Private Prison Empire Rises Despite Startling Record Of Juvenile Abuse

By Chris Kirkham: Huffington Post – October 22, 2013

 

From a glance at his background, one might assume that James F. Slattery would have a difficult time convincing any state in America to entrust him with the supervision of its lawbreaking youth.

Over the past quarter century, Slattery’s for-profit prison enterprises have run afoul of the Justice Department and authorities in New York, Florida, Maryland, Nevada and Texas for alleged offenses ranging from condoning abuse of inmates to plying politicians with undisclosed gifts while seeking to secure state contracts.

In 2001, an 18-year-old committed to a Texas boot camp operated by one of Slattery’s previous companies, Correctional Services Corp., came down with pneumonia and pleaded to see a doctor as he struggled to breathe. Guards accused the teen of faking it and forced him to do pushups in his own vomit, according to Texas law enforcement reports. After nine days of medical neglect, he died.
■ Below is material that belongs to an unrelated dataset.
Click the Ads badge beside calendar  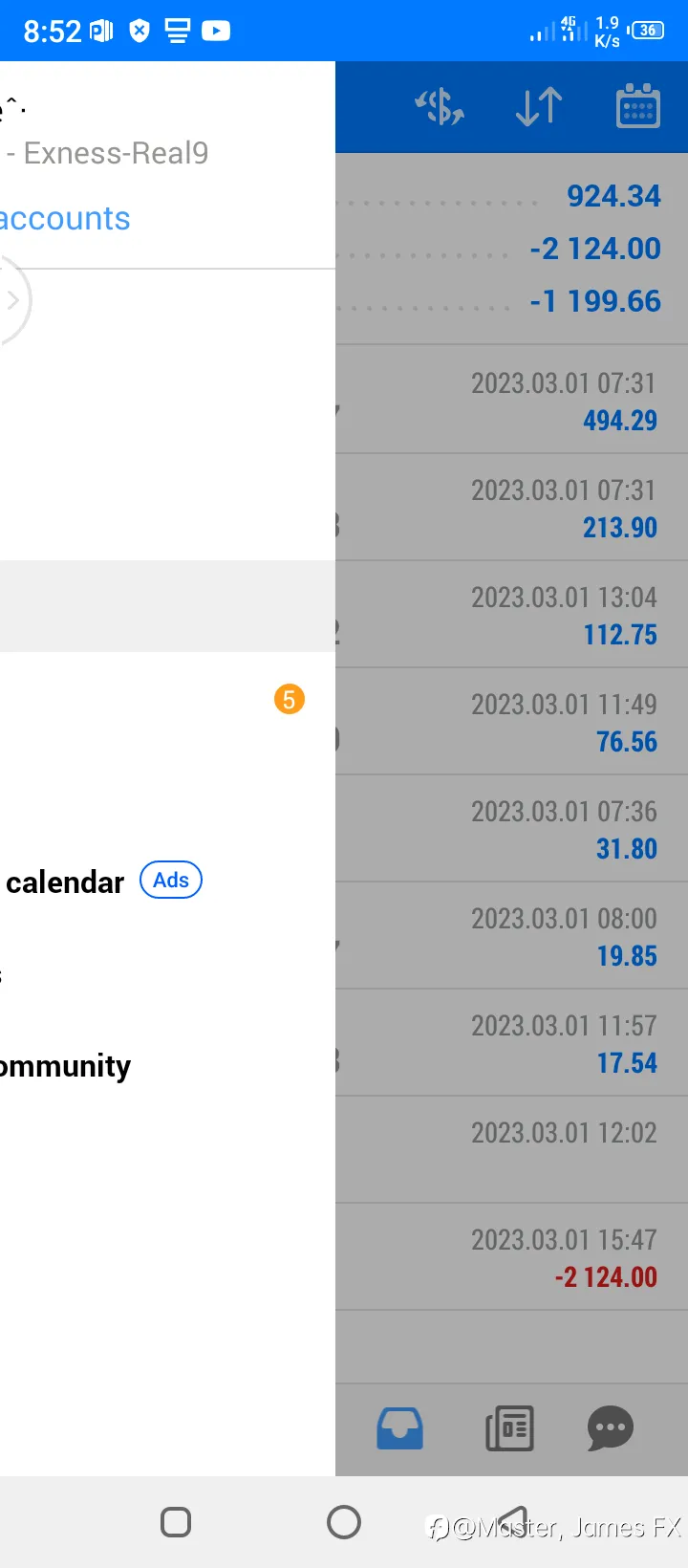171,880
That same year, auditors in Maryland found that staff at one of Slattery’s juvenile facilities coaxed inmates to fight on Saturday mornings as a way to settle disputes from earlier in the week. In recent years, the company has failed to report riots, assaults and claims of sexual abuse at its juvenile prisons in Florida, according to a review of state records and accounts from former employees and inmates.

Despite that history, Slattery’s current company, Youth Services International, has retained and even expanded its contracts to operate juvenile prisons in several states. The company has capitalized on budgetary strains across the country as governments embrace privatization in pursuit of cost savings. Nearly 40 percent of the nation’s juvenile delinquents are today committed to private facilities, according to the most recent federal data from 2011, up from about 33 percent twelve years earlier.

Over the past two decades, more than 40,000 boys and girls in 16 states have gone through one of Slattery’s prisons, boot camps or detention centers, according to a Huffington Post analysis of juvenile facility data.

The private prison industry has long fueled its growth on the proposition that it is a boon to taxpayers, delivering better outcomes at lower costs than state facilities. But significant evidence undermines that argument: the tendency of young people to return to crime once they get out, for example, and long-term contracts that can leave states obligated to fill prison beds. The harsh conditions confronting youth inside YSI’s facilities, moreover, show the serious problems that can arise when government hands over social services to private contractors and essentially walks away.

Those held at YSI facilities across the country have frequently faced beatings, neglect, sexual abuse and unsanitary food over the past two


decades, according to a HuffPost investigation that included interviews with 14 former employees and a review of thousands of pages of state audits, lawsuits, local police reports and probes by state and federal agencies. Out of more than 300 institutions surveyed, a YSI detention center in Georgia had the highest rate of youth alleging sexual assaults in the country, according to a recent report by the Bureau of Justice Statistics.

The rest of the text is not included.